Re: Zwątpienie w działanie astrologii 13 lat(a), 6 mies. temu
black_halo napisała: No coz, na desperacje polecam jeszcze ksiazke "Dlaczego Mezczyzni Kochaja Zolzy".
Sokrates, którego traktuje się jako ojca zachodnio-europejskiej astrologii, na żonę wybrał sobie Ksantypę, która była ponoć straszną zołzą. On to sobie tak tłumaczył, że skoro jest taki mądry, to sobie najgorszą zołzę weźmie, by ćwiczyć się w cnocie.
Re: Zwątpienie w działanie astrologii 13 lat(a), 6 mies. temu
Sokrates mogl uzyc kazdego powodu a prawdziwy jest taki, ze mezczyzni nie lubia jak kobieta jest zbyt dobra.
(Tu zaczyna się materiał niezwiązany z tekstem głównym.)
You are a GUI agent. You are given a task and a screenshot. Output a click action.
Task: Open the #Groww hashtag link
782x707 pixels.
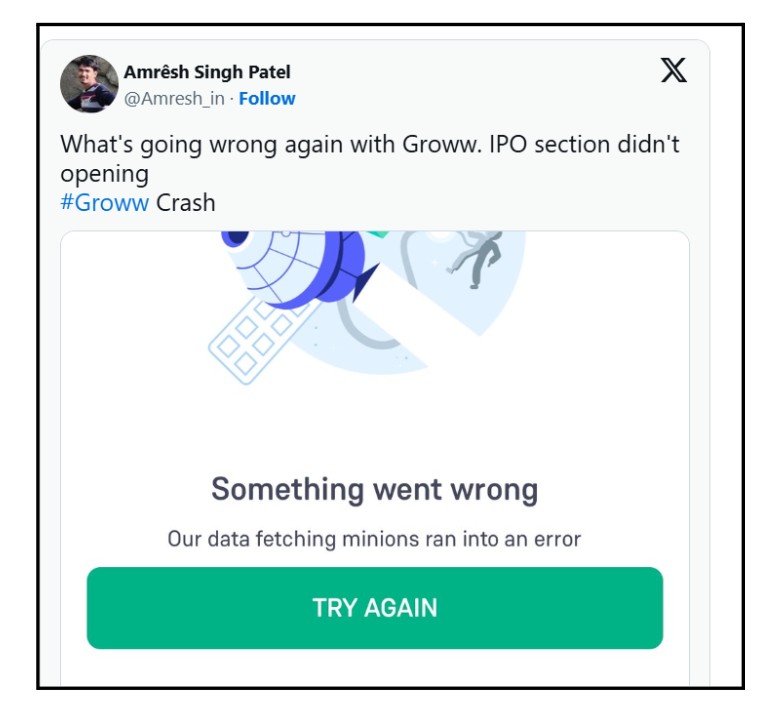click(105, 202)
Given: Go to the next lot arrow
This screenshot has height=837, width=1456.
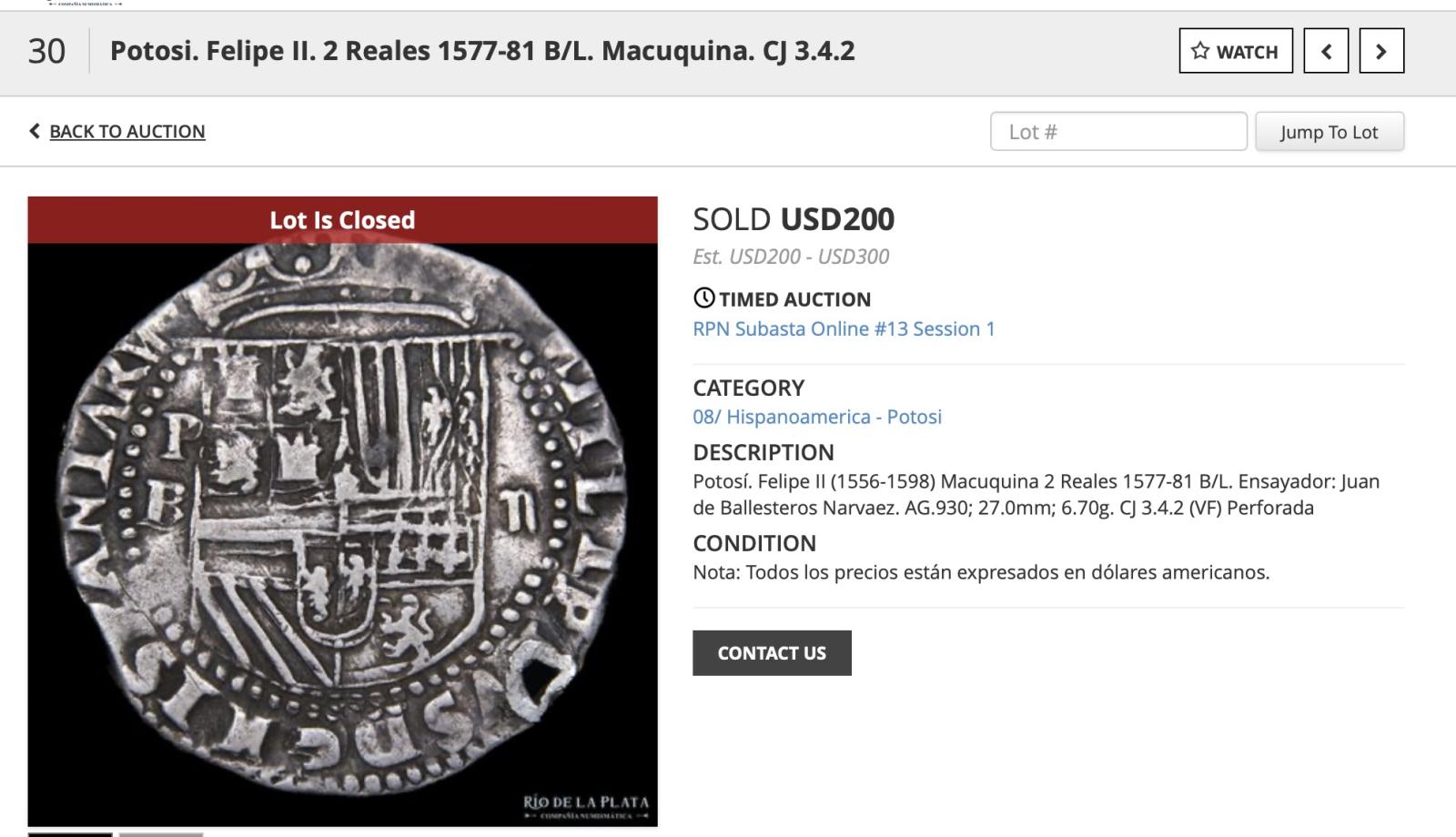Looking at the screenshot, I should coord(1380,51).
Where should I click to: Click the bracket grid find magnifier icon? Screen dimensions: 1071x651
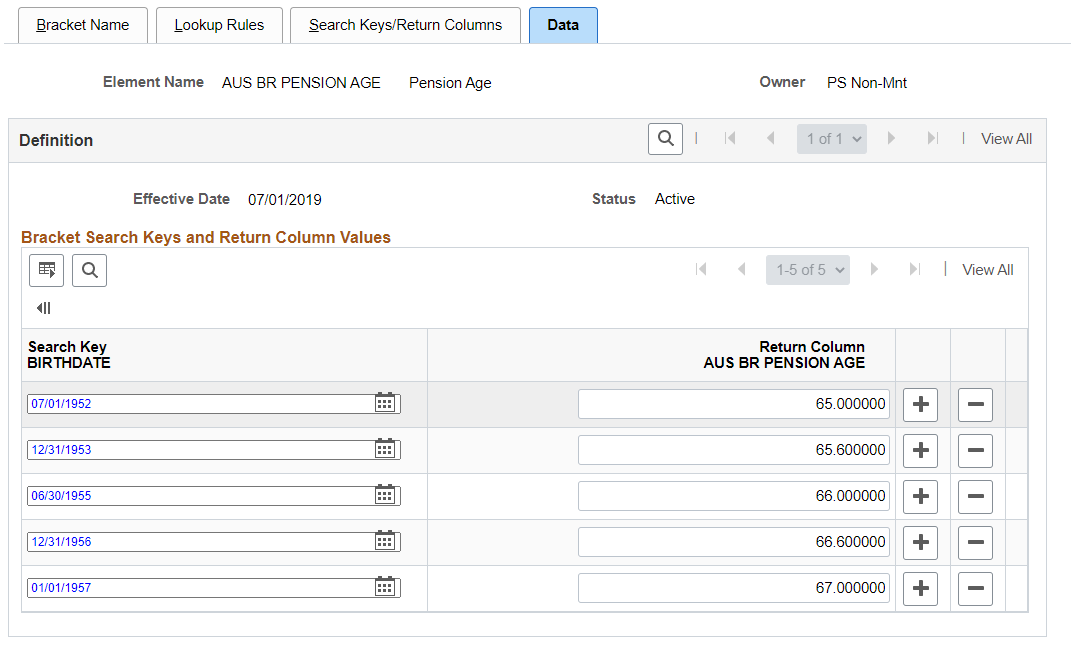click(89, 270)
Dobra kobieta, ktora bez slowa pierze, sprzata, gotuje, nianczy dzieci i podtyka smakolyki pod nos to kobieta nudna. Ale prawdziwa zolza to kobieta, ktora ma swoje zycie. Tu wcale nie chodzi o bycie wrednym babsztylem tylko o to, zeby znac swoja wartosc i nie pchac sie facetom w rece bo zaden tego nie doceni - nawet najgorszy desperat.
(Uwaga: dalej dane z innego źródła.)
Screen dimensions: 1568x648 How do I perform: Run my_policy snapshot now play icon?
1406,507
Zastanawiajace jest jednak czy kobieta, ktora wybiera sobie na meza alkoholika czy damskiego boksera to moze powiedziec, ze wybrala sobie takiego bo chce cwiczyc swoja cnote?
black_halo napisała: Ale prawdziwa zolza to kobieta, ktora ma swoje zycie.
Ja inaczej rozpoznaję zołzowatość. Jestem tak skonstruowany, że wysłuchuję ją w kobiecym głosie. Kurcze, tak wiele rzeczy dzieje się poza słowami, tak wiele rzeczy rozgrywa się na poziomie emocjonalnym, a są jedynie przez słowa, głos, czy gesty wyrażane.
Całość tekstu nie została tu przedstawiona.